Gérard FORGEOT
L’année 2007 a incontestablement été marquée par le passage du cyclone DEAN. Cet évènement climatique n’a pourtant pas bouleversé l’économie martiniquaise : de nombreuses évolutions économiques (emploi, chômage, prix…) restent dans la continuité de celles observées sur l’année 2006.Ce résultat remarquable, obtenu grâce à une forte mobilisation des pouvoirs publics et des acteurs socio-économiques, pourrait cependant être mis à mal par le net ralentissement économique qui s’annonce pour l’économie mondiale.
L’amélioration du marché de l’emploi martiniquais se poursuit en 2007 : le taux de chômage diminue à 21,3%. Le nombre de demandeurs d’emploi de catégorie 1 baisse de 7,3% par rapport à 2006. Cette évolution n’est pas uniquement portée par les départs à la retraite puisque dans le même temps l’emploi progresse. La part des 15-64 ans en situation d’emploi s’établit à 48,9%, contre 47,2% un an plus tôt. Enfin, le nombre d’allocataires du RMI diminue pour la première fois sensiblement (-2,5%). Ces évolutions favorables sont pour partie le fruit du dynamisme des créations d’entreprises : l’année 2007 enregistre 3 489 entreprises nouvelles, soit 13,6% de plus qu’en 2006. Si cette expansion concerne l’ensemble des secteurs, les services demeurent plus attractifs pour les nouveaux chefs d’entreprise
Les établissements bancaires ont également poursuivi leur effort de financement de l’économie martiniquaise, et ce dans un contexte de sélectivité accrue des projets du fait de la hausse du taux de créances douteuses.

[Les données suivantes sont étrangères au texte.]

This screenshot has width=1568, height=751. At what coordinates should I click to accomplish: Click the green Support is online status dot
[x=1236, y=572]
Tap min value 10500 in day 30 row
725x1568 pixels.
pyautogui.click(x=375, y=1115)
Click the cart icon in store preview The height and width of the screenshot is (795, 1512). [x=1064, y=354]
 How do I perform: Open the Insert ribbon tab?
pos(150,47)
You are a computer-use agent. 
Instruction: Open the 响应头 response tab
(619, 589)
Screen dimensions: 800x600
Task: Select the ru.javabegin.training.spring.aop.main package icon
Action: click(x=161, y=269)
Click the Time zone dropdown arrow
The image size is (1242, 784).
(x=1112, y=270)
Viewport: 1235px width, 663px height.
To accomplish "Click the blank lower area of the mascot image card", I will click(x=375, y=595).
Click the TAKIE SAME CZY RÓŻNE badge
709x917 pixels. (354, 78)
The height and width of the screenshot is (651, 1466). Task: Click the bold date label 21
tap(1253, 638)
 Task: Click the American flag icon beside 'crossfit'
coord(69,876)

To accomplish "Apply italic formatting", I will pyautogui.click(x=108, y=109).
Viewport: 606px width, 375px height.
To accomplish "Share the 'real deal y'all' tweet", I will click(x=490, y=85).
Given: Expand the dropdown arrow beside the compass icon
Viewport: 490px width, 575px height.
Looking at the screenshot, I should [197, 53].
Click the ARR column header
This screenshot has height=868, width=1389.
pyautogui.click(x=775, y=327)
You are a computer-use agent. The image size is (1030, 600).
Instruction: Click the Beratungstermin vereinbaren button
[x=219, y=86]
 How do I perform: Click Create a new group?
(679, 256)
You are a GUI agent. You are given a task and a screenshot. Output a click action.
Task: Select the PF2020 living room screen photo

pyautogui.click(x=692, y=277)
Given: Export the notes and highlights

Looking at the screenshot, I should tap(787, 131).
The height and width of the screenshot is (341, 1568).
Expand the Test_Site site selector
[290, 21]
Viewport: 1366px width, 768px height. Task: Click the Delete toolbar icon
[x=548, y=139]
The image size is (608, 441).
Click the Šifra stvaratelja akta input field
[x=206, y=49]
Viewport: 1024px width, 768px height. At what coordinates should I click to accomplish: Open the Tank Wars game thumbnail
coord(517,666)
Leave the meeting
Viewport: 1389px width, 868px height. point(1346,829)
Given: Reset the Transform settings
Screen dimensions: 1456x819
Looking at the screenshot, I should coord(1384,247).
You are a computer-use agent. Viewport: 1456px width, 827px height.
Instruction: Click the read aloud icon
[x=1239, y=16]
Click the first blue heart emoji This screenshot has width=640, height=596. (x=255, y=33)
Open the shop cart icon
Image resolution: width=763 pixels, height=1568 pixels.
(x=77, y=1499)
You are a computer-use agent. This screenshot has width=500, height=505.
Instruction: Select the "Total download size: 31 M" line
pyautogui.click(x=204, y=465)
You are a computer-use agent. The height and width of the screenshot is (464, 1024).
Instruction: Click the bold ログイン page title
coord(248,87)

L’encours des crédits aux entreprises progresse de 6,4 % en 2007, après 22,2 % en 2006. La masse de crédits consacrés au financement de la consommation et de l’habitat des ménages progresse de 11,5 %.
Pourtant, la croissance de l’économie martiniquaise marque le pas en 2007 : le taux de croissance du PIB régional est de 0,9%, pour 2,8% en 2006. La faiblesse de la consommation des ménages explique en grande partie ce résultat. La rémunération des salariés n’a progressé que de 1,2 % en 2007, et le montant global des prestations sociales ou familiales de 1,1%. La consommation des ménages est en net ralentissement. Après l’investissement, la progression des dépenses des administrations (+2,9%) est le principal soutien de la croissance (1,1 point de PIB).
Dans le même temps, les prix à la consommation ont progressé de 2,4% sur l’année. Sous l’effet du cyclone DEAN, les hausses les plus importantes ont été enregistrées sur les deux derniers mois de l’année (+3,4 et +2,9%), et sur les produits frais (+5,7%). Toutefois, les prix d’autres biens et services ont crû sensiblement, amputant encore le pouvoir d’achat des ménages. Cette tendance est confirmée par la faible augmentation des immatriculations de véhicules neufs, et la progression plus soutenue du marché des automobiles d’occasion. L’agriculture a été le secteur le plus touché par le passage du cyclone DEAN. La mobilisation rapide au niveau national et européen de fonds d’urgence a permis de remettre rapidement en état l’outil de travail. Par ailleurs, les mécanismes d’attribution des subventions agricoles européennes sont, depuis 2007, moins dépendants de la production courante, permettant ainsi une régulation des aléas de la production. Dans le même temps, la prise en charge par les pouvoirs publics de l’indemnisation du chômage technique, et le financement exceptionnel d’emplois communaux pour remettre en état les infrastructures a permis de limiter les conséquences sociales du cyclone. Seule la demande d’emplois temporaires (chômage de catégorie 3) a progressé en 2007.
Les activités liées au tourisme ont aussi été impactées par le passage du cyclone. Le nombre de passagers débarqués à l’aéroport a cependant progressé de 3,6% en 2007. Les investissements consentis, joints au renforcement des dessertes internationales expliquent cette évolution favorable. Malgré ces arrivées, le flux touristique global est en baisse de 4,4% par rapport à 2006. Le nombre de croisiéristes a notamment chuté de plus de 25%. La fréquentation hôtelière chute également de plus de 8% par rapport à 2006. De gros efforts de réduction du nombre de chambres ont été consentis, notamment par la petite et moyenne hôtellerie, pour maintenir le taux d’occupation à plus de 59%.